In the 19 weeks that started with A Quiet Place II, the HIT has been anywhere from 26 to 61. Sixty-one is, however, not the highest grossing weekend. The weekends with the 3 top openers have tightly clustered HITs of 35-39.
Instinctively, you would expect this. The big movies eat the multiplex whole and there is less room for other movies. Fair enough. The problem is, while this instinctive analysis is true in the most simple way, it is not true financially in a healthy theatrical environment.
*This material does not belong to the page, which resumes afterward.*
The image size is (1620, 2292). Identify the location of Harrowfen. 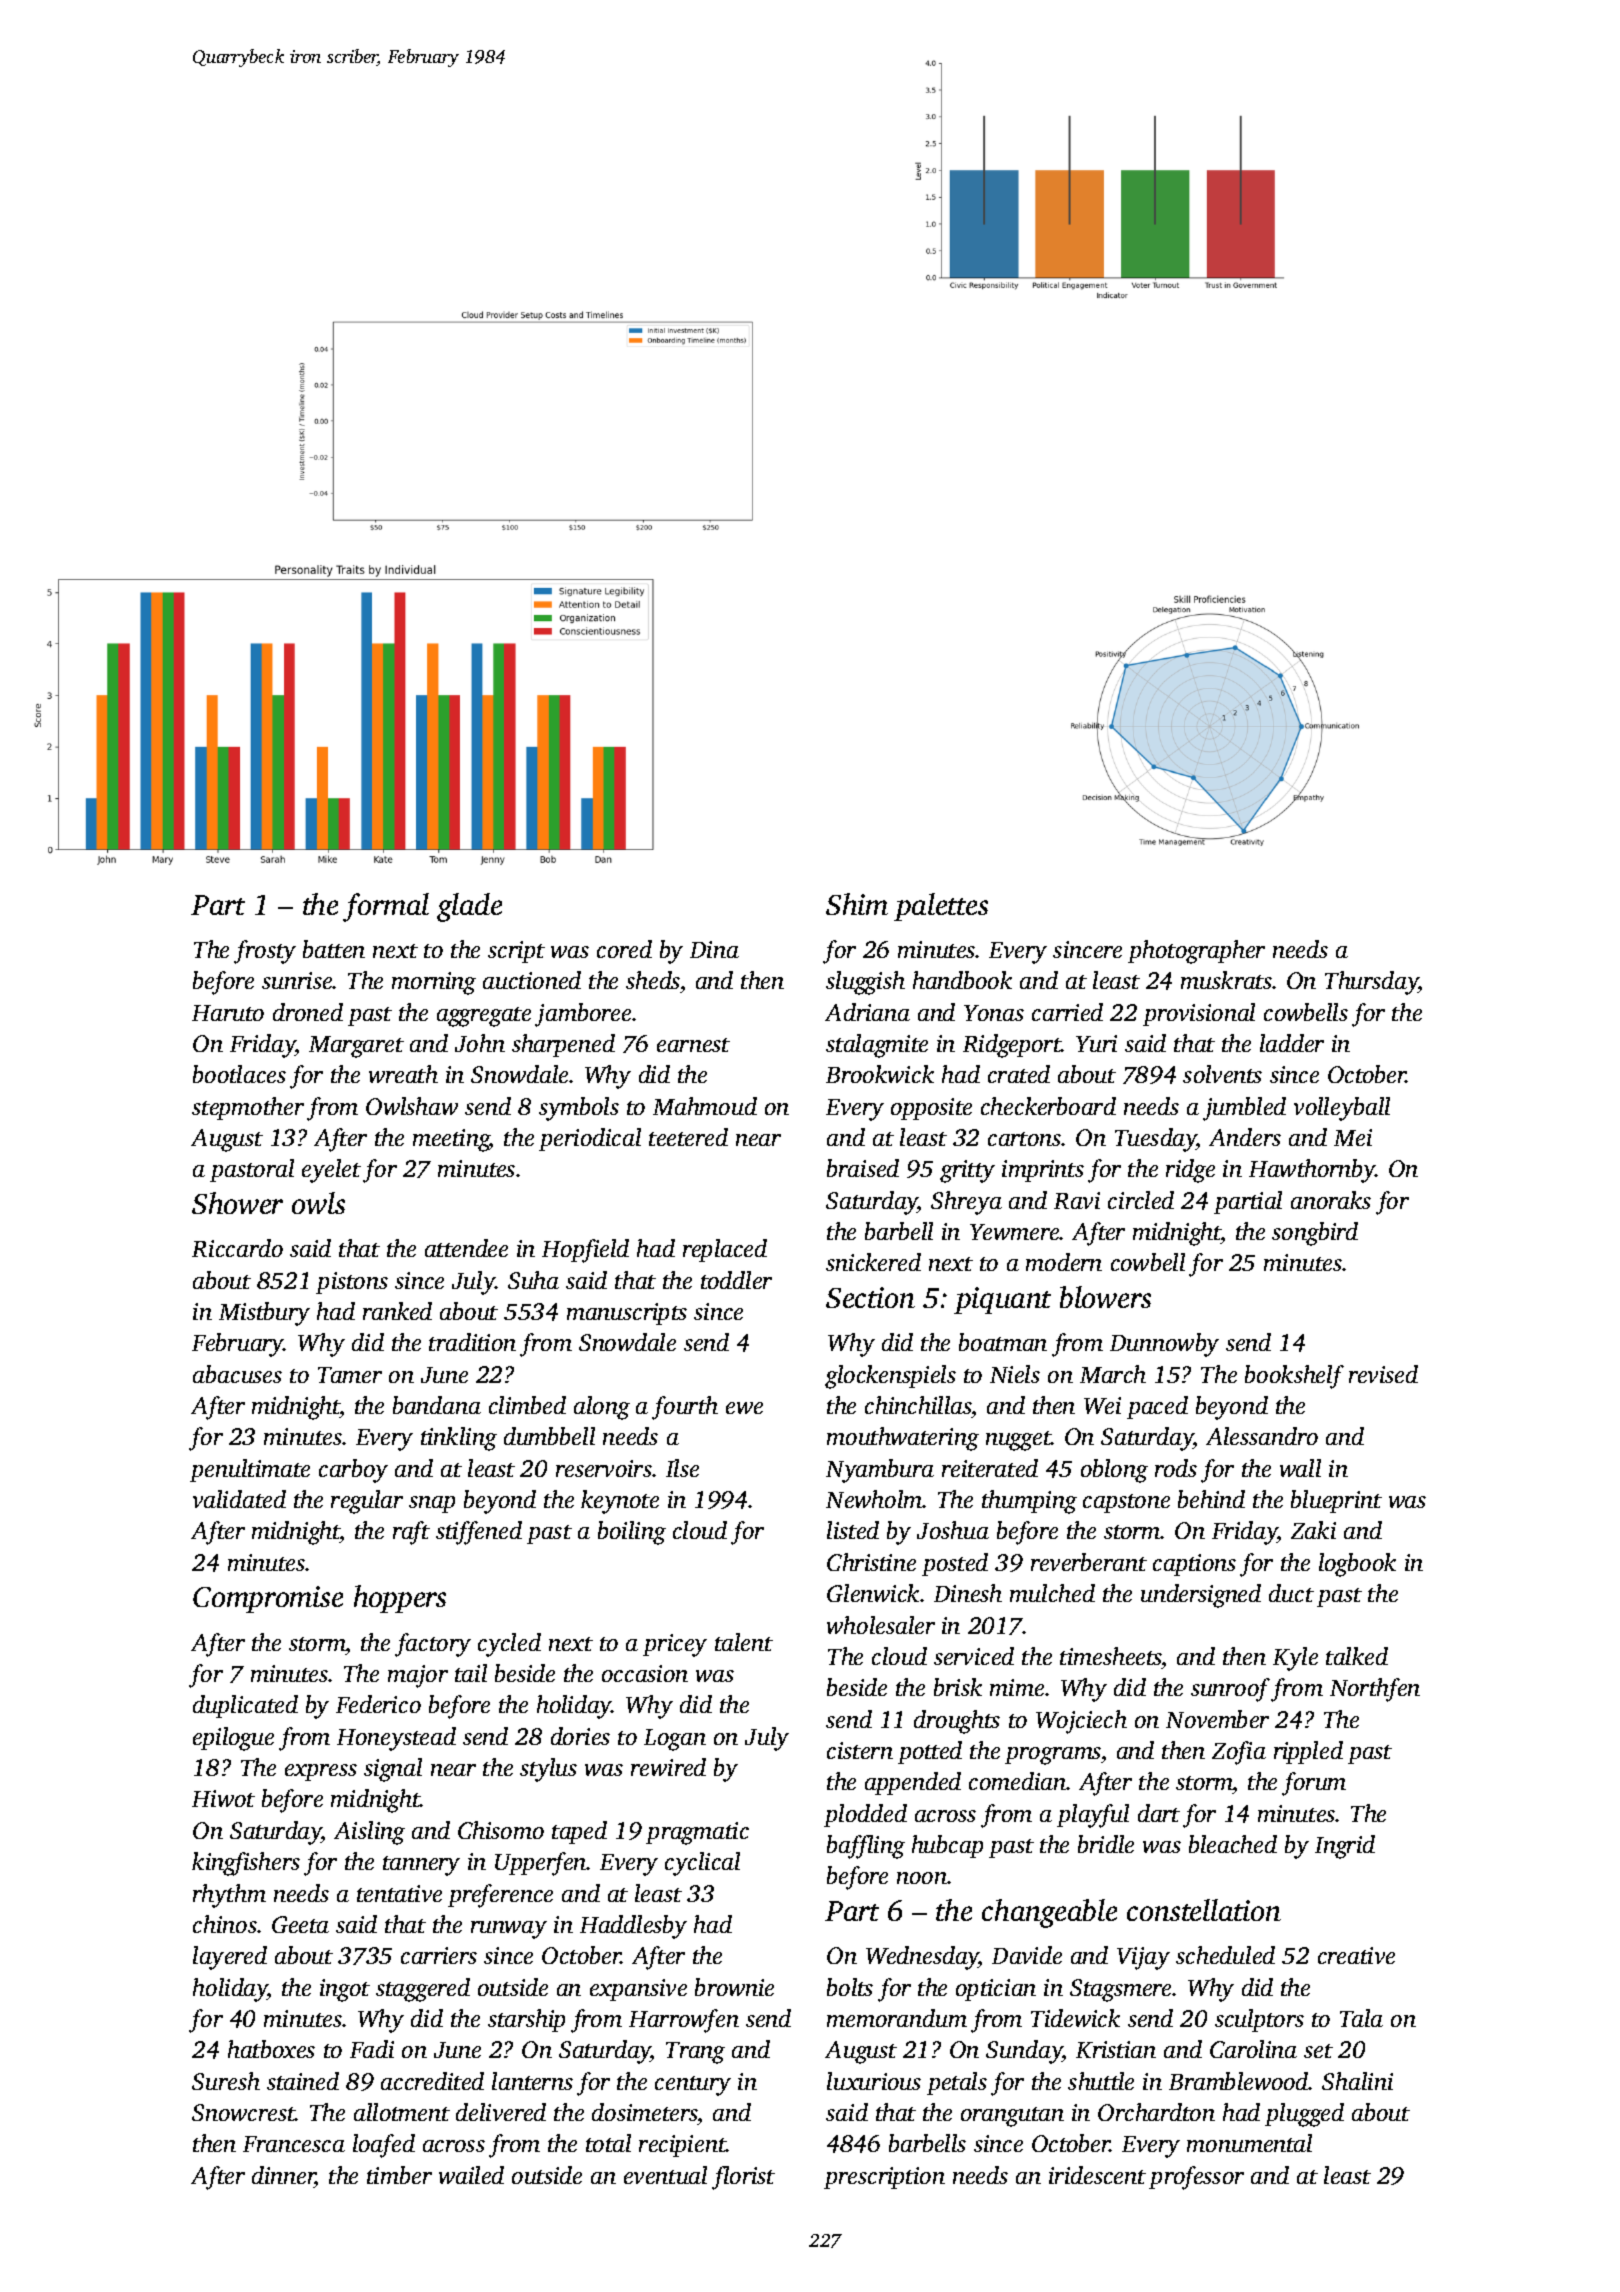
(684, 2021).
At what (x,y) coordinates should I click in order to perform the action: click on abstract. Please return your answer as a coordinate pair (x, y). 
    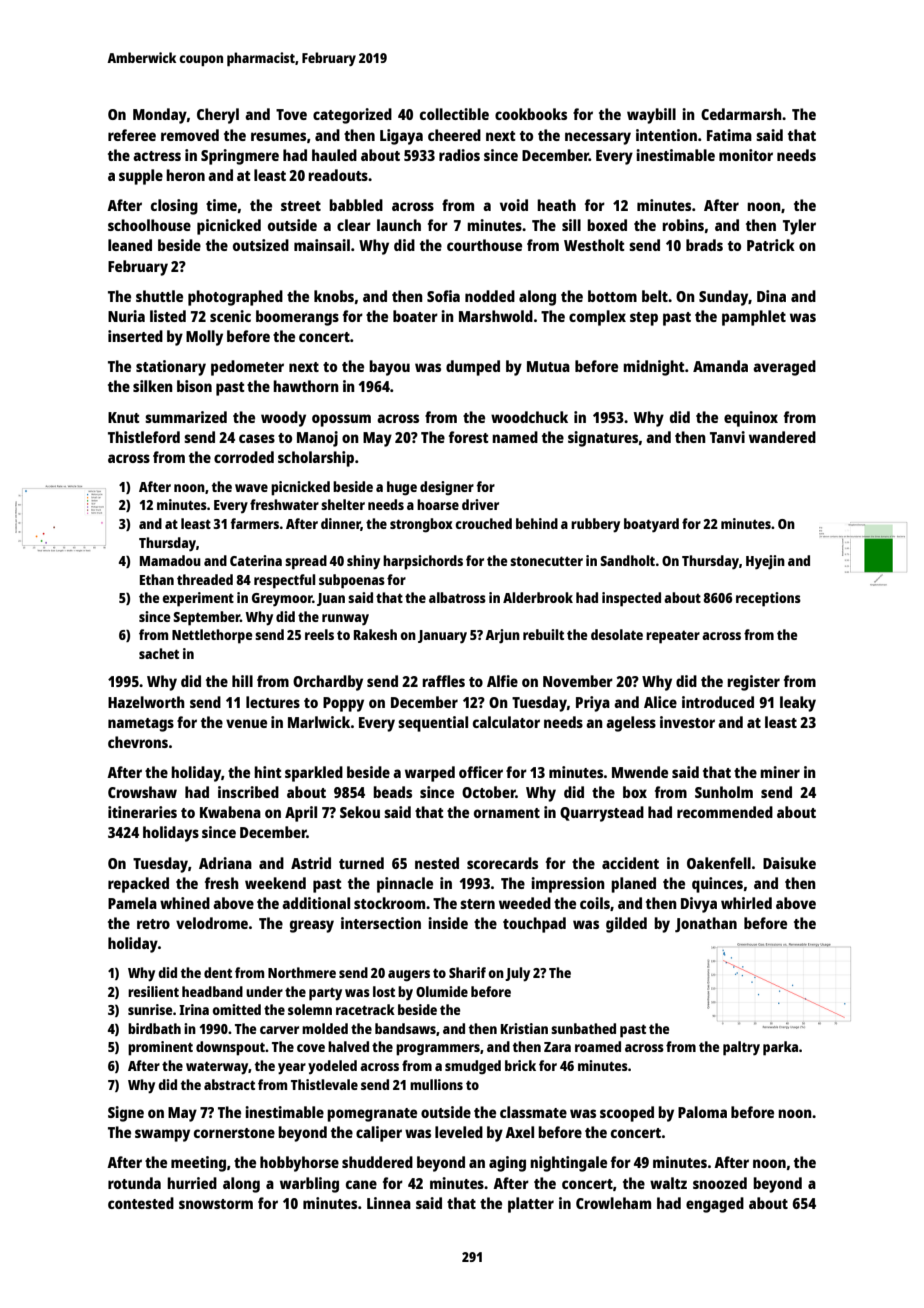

I was expecting to come up with a rationalization about the top openers of 2019 and how they were so big (Avengers: Endgame opening to $357m) that they skewed the analysis unfairly. But just the opposite is true. Endgame is, indeed, the least HIT friendly, with domestic theaters grossing just $45 million more than the opener overall. But that is still a better result than any opening in the last 19 “recovery” weeks when the top grosser did more than $31 million.
Top Opener HIT for 2019
Avengers: Endgame - $357m open - HIT $45m
The Lion King - $191m - HIT $72m
Star Wars 9 - $177m - HIT $71m
Captain Marvel - $153m - HIT $58m
Frozen 2 - $130m - HIT $75m
Those huge opening numbers are really important. I don’t want anyone to think I am suggesting otherwise. But the HIT number is equally important. That stat is what gets exhibitors through the weeks and months where there are not massive openings (only 13 weekend opens over $60m in 2019). And this is where shortened windows do real damage.
In the current environment, it is hard to tell what the specific effect of more shortened windows is or will be… which is to say, it WILL damage theatrical revenues, but it is hard to tell whether those damages will be under 15% or much more like taking a significant percentage of theatrical and throwing it off the side of a cliff.
Which leads us to the flip side of HIT, the TIH (Theatrical Invasion Hedge). This simple equation is the percentage of revenue beyond the top grosser of any weekend. The optimal TIH seems to be between 25% and 35%. In this stat, the massive opening of Avenger: Endgame does represent an anomaly, with a TIH of just 11%. It truly ate the weekend. But remember… there was still room for $45m in domestic gross above that.
What we have seen in the 19 recovery weekends this year is that TIH goes off the charts the weekend after each of the 5 big openers we have had. From 40% to 63%, 29% to 67%, 33% to 66%, and 32% to 43%, with the second weekend of Venom: TWBC to come.
Why did the Shang-Chi TIH drop less than the other 2? It would seem because the overall domestic box office dropped more precipitously than the others. There was only one weekend as poorly attended as the weekend after Shang-Chi’s big open since the release of F9.
What made this last weekend the biggest of the pandemic with $128m overall is obviously the biggest opening… but on top of that, The Addams Family 2 open, weekend 5 of Shang-Chi at over $6 million, even though it disappointed and was on HBO Max, the Sopranos movie open, 2nd weekend of Dear Evan Hanson, weekend 8 of Free Guy, etc.
The surprise size of the Venom: TWBG open is great not only on its own, but because it will give us the first back-to-back openings over $35 million since May. I fully expect that another new record will be set for pandemic-era domestic total gross, even if Venom drops by a full 2/3rds. The HIT will be in the 40s or 50s and the TIH should be right in the 30% zone.
Then the weekend after will drop off significantly. And while this is not at all unusual for the middle of October in any year without any pandemic to monitor, it will be unneccesary. There is a lot of content sitting in the pipeline that could have used this date better than what is scheduled (especially after Universal agreed to go Peacocking with Halloween Kills).
Then it’s up to Dune and HBO Max (still zero releases opening to more than $32m domestic) to turn the volume back up. But then, another week “off” (sorry, Soho) before Eternals… week off… Ghostbabies… 2 weeks off… West Side Story.
There are a bunch of movies with serious opening potential. But there really isn’t a scheduled run of even 3 straight weeks with a big opener until June 2022… unless distributors step up. So expect fits and jerks until then.